**DATASET EXCERPTS**

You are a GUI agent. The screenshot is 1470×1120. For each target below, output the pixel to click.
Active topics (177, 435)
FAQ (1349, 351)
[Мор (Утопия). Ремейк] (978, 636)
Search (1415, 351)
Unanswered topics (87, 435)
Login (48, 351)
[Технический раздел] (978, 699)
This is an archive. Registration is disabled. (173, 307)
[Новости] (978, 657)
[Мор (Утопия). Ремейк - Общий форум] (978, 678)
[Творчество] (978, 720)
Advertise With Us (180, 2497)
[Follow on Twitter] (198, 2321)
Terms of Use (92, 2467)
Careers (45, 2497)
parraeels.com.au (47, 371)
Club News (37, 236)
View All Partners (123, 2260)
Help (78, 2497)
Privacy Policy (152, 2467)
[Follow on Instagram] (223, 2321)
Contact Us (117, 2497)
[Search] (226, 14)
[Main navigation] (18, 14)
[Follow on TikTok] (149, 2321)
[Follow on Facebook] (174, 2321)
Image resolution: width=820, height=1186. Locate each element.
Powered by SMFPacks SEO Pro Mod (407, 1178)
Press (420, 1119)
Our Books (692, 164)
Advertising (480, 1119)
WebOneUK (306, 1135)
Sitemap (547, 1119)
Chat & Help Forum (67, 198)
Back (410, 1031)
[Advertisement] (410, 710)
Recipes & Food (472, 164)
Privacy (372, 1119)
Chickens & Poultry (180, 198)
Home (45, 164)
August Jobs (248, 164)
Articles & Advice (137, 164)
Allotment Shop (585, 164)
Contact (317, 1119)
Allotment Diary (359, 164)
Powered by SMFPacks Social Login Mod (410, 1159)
---
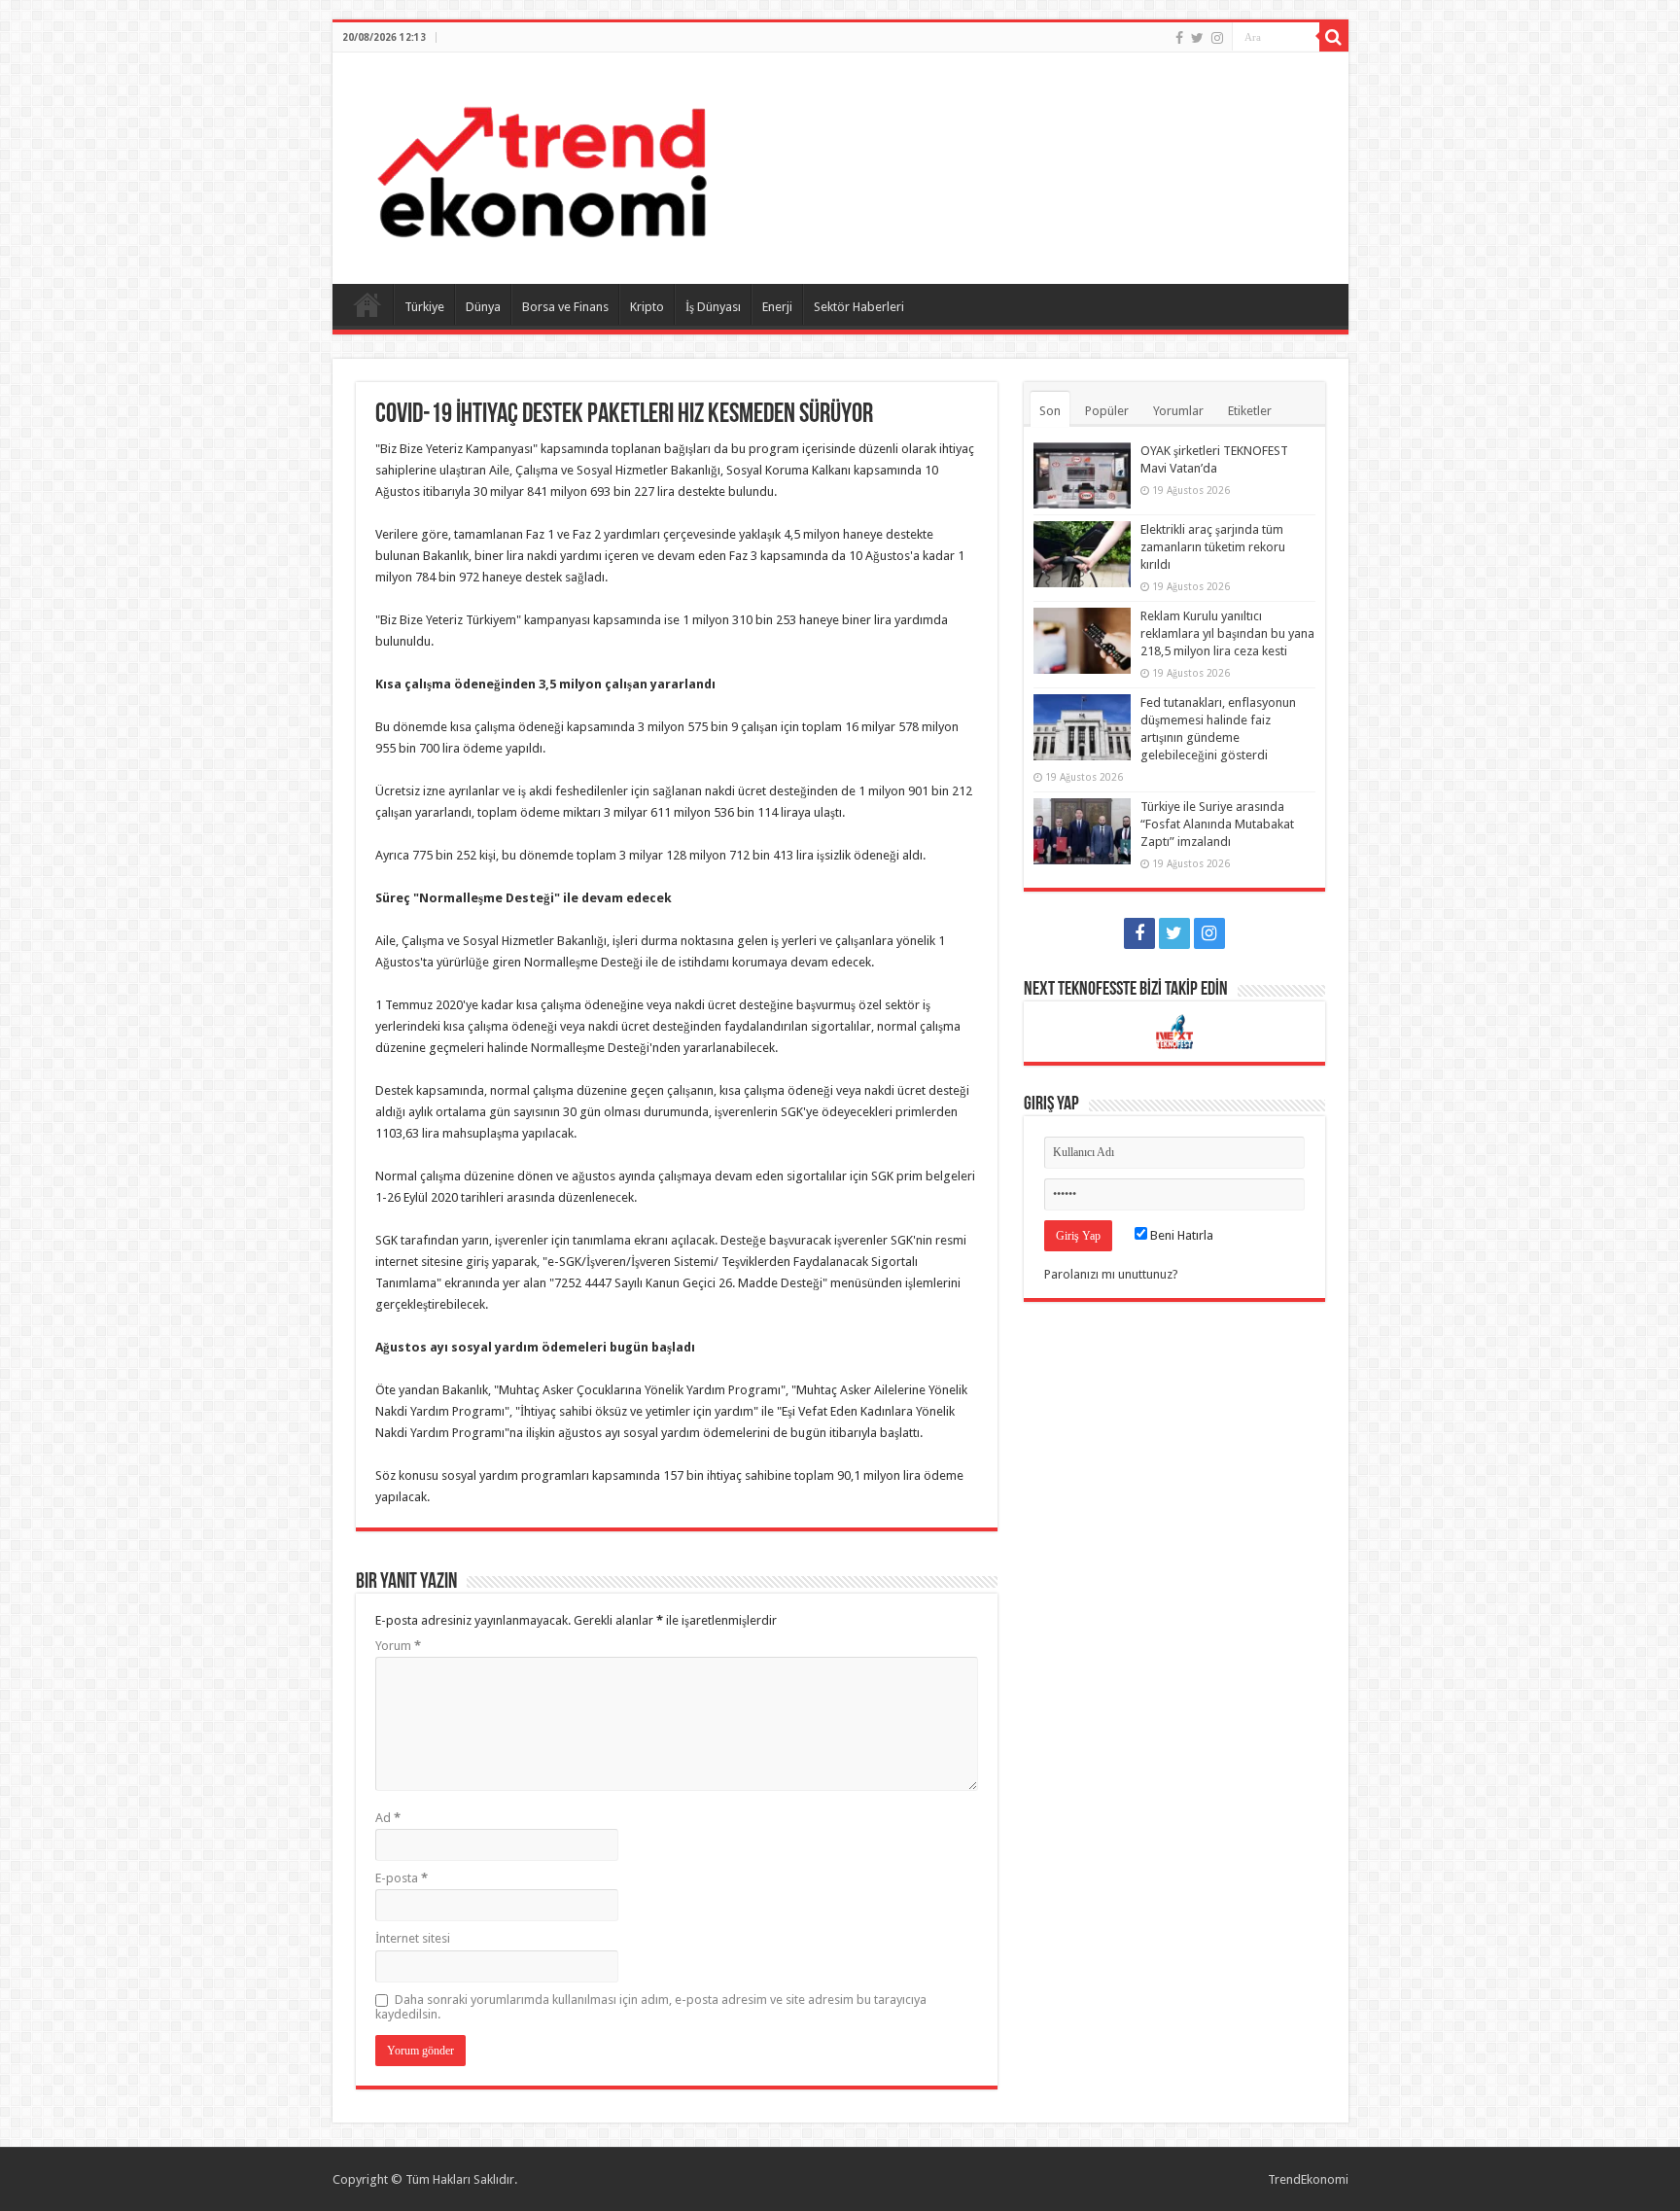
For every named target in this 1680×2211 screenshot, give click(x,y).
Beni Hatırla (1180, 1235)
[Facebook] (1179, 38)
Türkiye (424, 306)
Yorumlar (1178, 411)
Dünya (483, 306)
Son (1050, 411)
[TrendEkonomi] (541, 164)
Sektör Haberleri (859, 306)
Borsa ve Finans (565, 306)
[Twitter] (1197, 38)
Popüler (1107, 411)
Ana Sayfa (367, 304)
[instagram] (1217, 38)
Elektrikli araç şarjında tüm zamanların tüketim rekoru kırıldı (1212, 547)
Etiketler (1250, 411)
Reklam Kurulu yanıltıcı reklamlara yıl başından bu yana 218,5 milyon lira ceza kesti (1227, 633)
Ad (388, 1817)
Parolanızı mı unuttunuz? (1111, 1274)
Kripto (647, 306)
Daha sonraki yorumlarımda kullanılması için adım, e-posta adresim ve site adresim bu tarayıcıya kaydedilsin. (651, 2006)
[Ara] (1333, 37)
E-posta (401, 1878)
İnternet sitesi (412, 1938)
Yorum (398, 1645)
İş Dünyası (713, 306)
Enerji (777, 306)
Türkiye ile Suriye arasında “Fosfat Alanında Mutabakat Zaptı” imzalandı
...
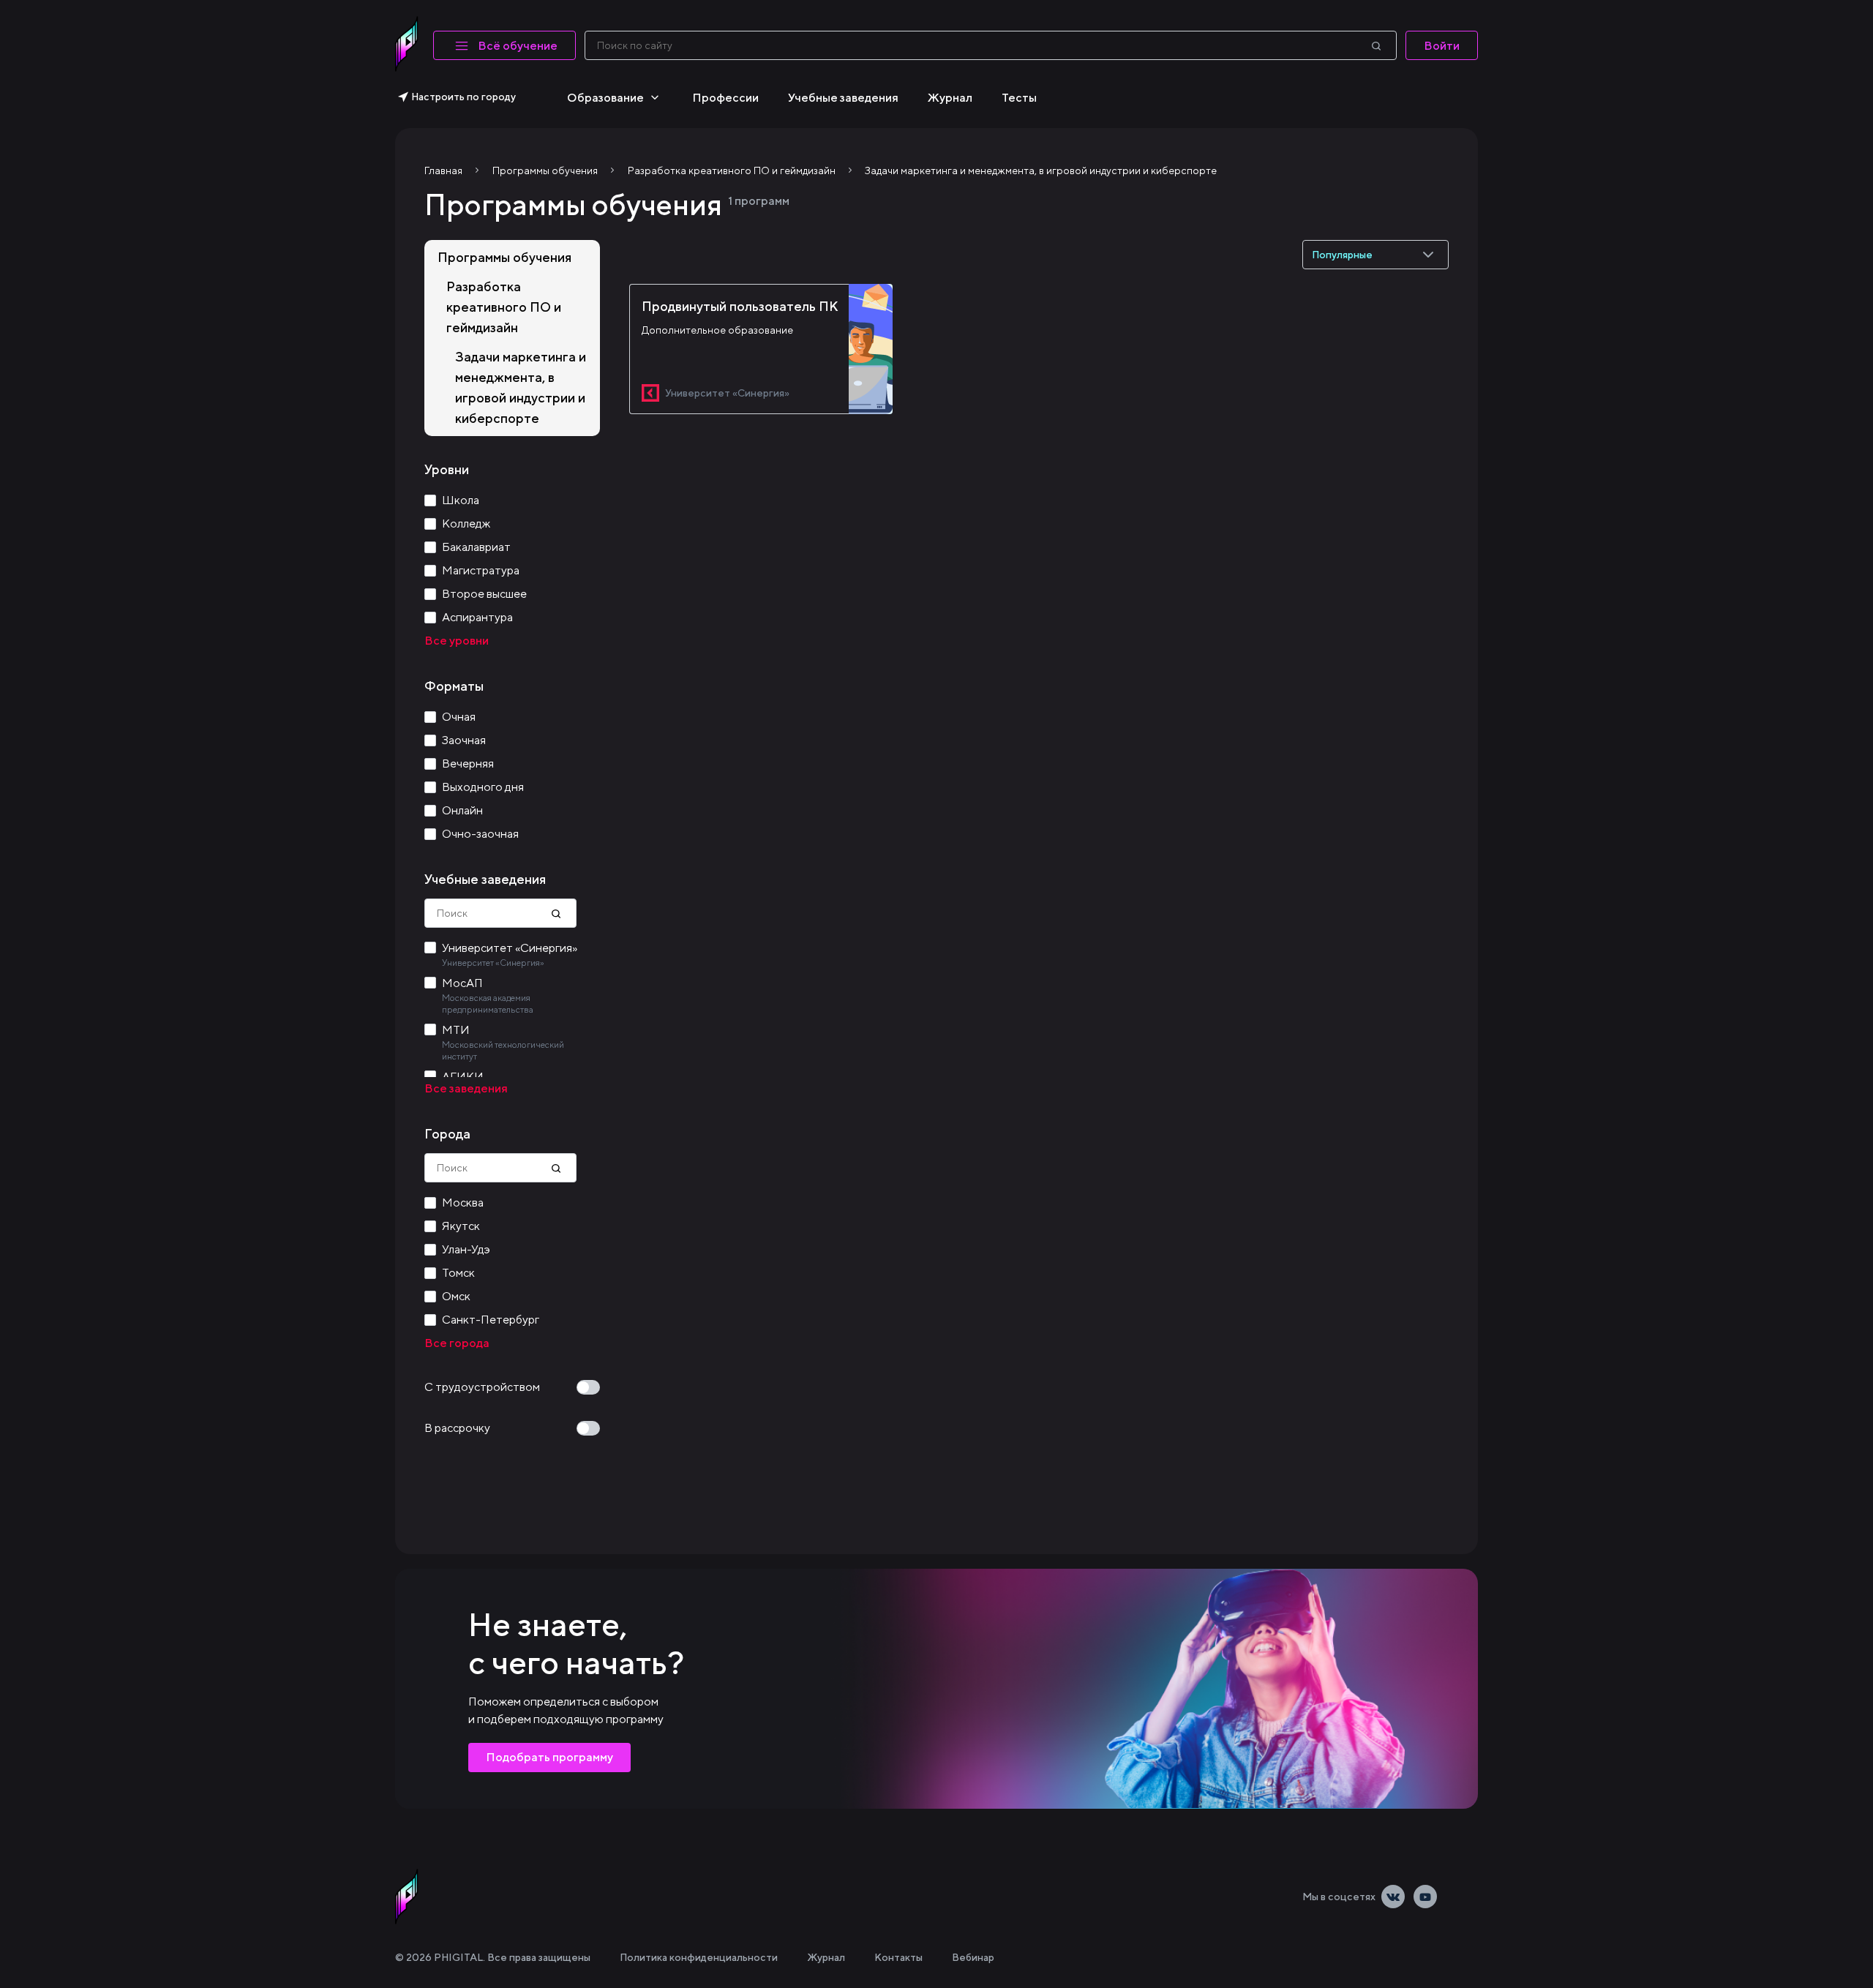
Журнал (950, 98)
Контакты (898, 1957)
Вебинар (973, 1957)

**TASK TO CARRY OUT**
Which lines above contain the word "Login"? Show each of them.

**OUTPUT OF THE EXERCISE**
Login (48, 351)
Powered by SMFPacks Social Login Mod (410, 1159)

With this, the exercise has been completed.